河瀬直美がプロデュース!注目の日韓合作映画『ひと夏のファンタジア』初日舞台挨拶

韓流・華流 レポート

『ひと夏のファンタジア』初日舞台挨拶  (C)Nara International Film Festival+MOCUSHURA
『ひと夏のファンタジア』初日舞台挨拶  (C)Nara International Film Festival+MOCUSHURA 全 7 枚 拡大写真
韓国では2015年に公開され、公開1週間で1万人、公開1か月で3万人を超える観客を動員、インディーズ映画としては異例の大ヒットとなった『ひと夏のファンタジア』。奈良を舞台にした本作の日本での初日舞台挨拶が、6月25日(土)、東京・渋谷のユーロスペースにて行われ、チャン・ゴンジェ監督、出演のキム・セビョク、岩瀬亮、康すおんが登壇した。

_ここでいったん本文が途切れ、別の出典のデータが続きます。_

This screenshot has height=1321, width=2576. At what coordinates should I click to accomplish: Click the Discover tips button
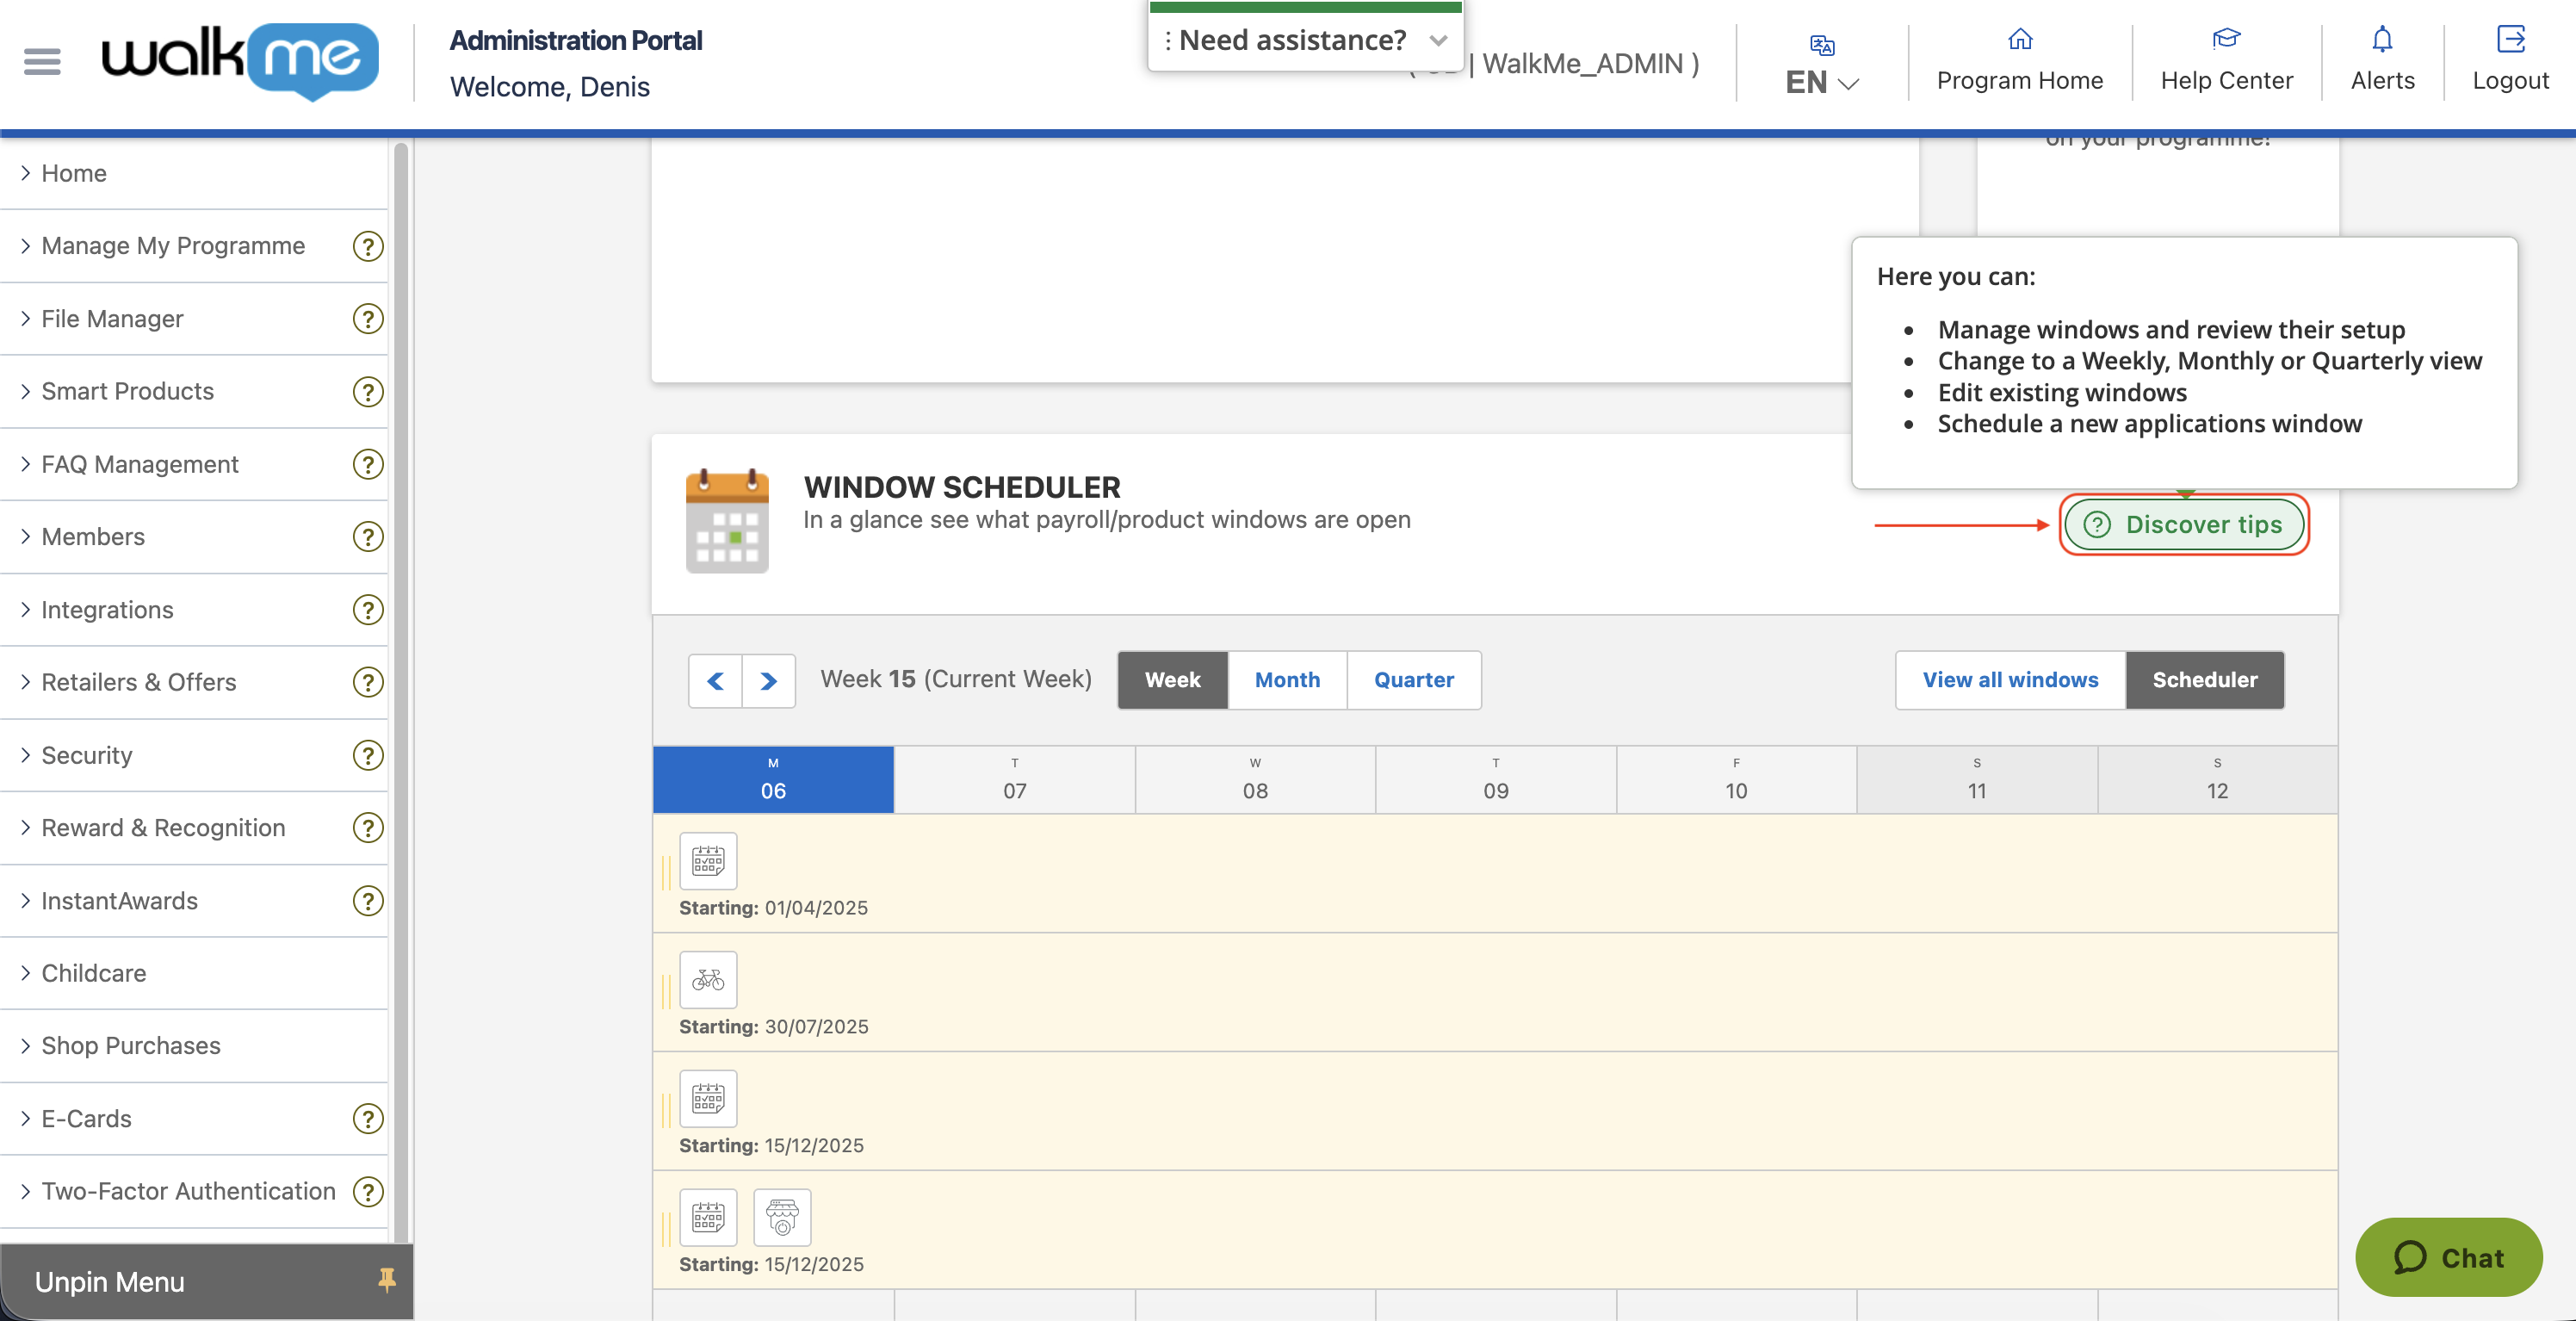click(2184, 524)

本作は、韓国から奈良を訪れた映画監督のテフンが、さまざまな人に出会い、作品の構想を練るモノクロの第1部と、若い男女の淡いラブストーリーを描くカラーの第2部からなる2部構成。『あん』『殯の森』の河瀬直美がプロデュースに参加し、内外から注目を集める気鋭監督チャン・ゴンジェがメガホンをとった。昨年公開された韓国では3万6千人以上を動員する大ヒットを記録した。

劇中、岩瀬さん演じる友助が“柿農家”という設定のため、柿色のタオルを首にかけて登場したチャン監督は、「1部はシナリオがあって作ったものです。ただ、2部はシナリオがない状態で撮影しなければいけなかったので、ここにいる俳優の方たちと相談しながら即興で撮った部分がとても多い映画でした。俳優の立場としてはそういう作り方はとても面白いかもしれないんですが、監督の立場としては本当にどうしていこうかととても悩んだ映画です」と、撮影当時のエピソードを披露。

さらに、すでに各国の映画祭に多く招聘され、受賞もしている本作について、「俳優がやり遂げた部分がすごく大きい映画だという評価をとてもたくさん聞きました。個人個人の演技ももちろんとても素晴らしいですし、皆さんのアンサンブルもすごくうまく効果が出たかなと思います」と評価されている点を語り、「韓国では20代の女性の方の観客が圧倒的に多かったんです。ひとりで海外に旅行をするという経験を通して、ちょっと素敵な人に会って、ロマンスが芽生えてというところにとても惹かれた観客の方が多かったのではないかと思います」と人気の理由を分析した。

この映画がきっかけで、空港でパパラッチされるほど韓国で人気者となった岩瀬さんは、当日怪我のため松葉杖での登場となったが、「2部はシーンのスタートと終わりがはっきりとしていませんでした。見ていただいてわかったと思うんですけど、ワンシーン・ほぼワンカットです。実際はどのシーンも20分とか30分とか平気で回してたんで、撮りながら『これは6時間くらいの休憩ありの映画になるんじゃないか』と思っていました」というエピソードで笑わせた。また、韓国で夏公開予定の『最悪の一日』にも出演している岩瀬さんは、監督に「岩瀬亮さんはいま、韓国で韓国の女性がデートしたい男性に選ばれるほどの人気です」と紹介されると、「コジンマル(嘘)!」と韓国語でツッコみ、場を盛り上げていた。

「海外で撮影するという経験が初めて」だったと語るのは、ヒロインを演じたキム・セビョク。「出演者、スタッフの皆さんと寝泊りしながら合宿のようにして撮影したという経験も初めてでしたので、その経験自体がとても楽しく良い経験でした。そういう状況で撮影したのでより集中して演技ができたと思っています。とても良い思い出です。そして、いま一番残っているのは、本当に暑かったなということです。今日は撮影した藤井監督が来ていただいているんですけど、本当に汗をダラダラ流しながら撮影していただいた記憶がよみがえってきます」と客席にいた藤井昌之撮影監督を紹介。ちなみに藤井監督は、本作で韓国インディーズ映画の映画祭「ワイルドフラワー映画祭」で最優秀撮影賞を受賞している。

さらにキム・セビョクは、「この映画をご覧いただいた皆さんは、どうもそれぞれ好きな部分が違うみたいです。1部が好きという方もいますし、2部が好きという方もいますし、一つ一つのこのシーンというよりももっと細かいところが好きという方もいて、何かそれぞれの持っている部分を刺激するのではないかと思います」と、この映画の不思議な魅力を語っていた。

『ひと夏のファンタジア』はユーロスペースにて公開中、7月2日(土)以降、全国にて順次公開。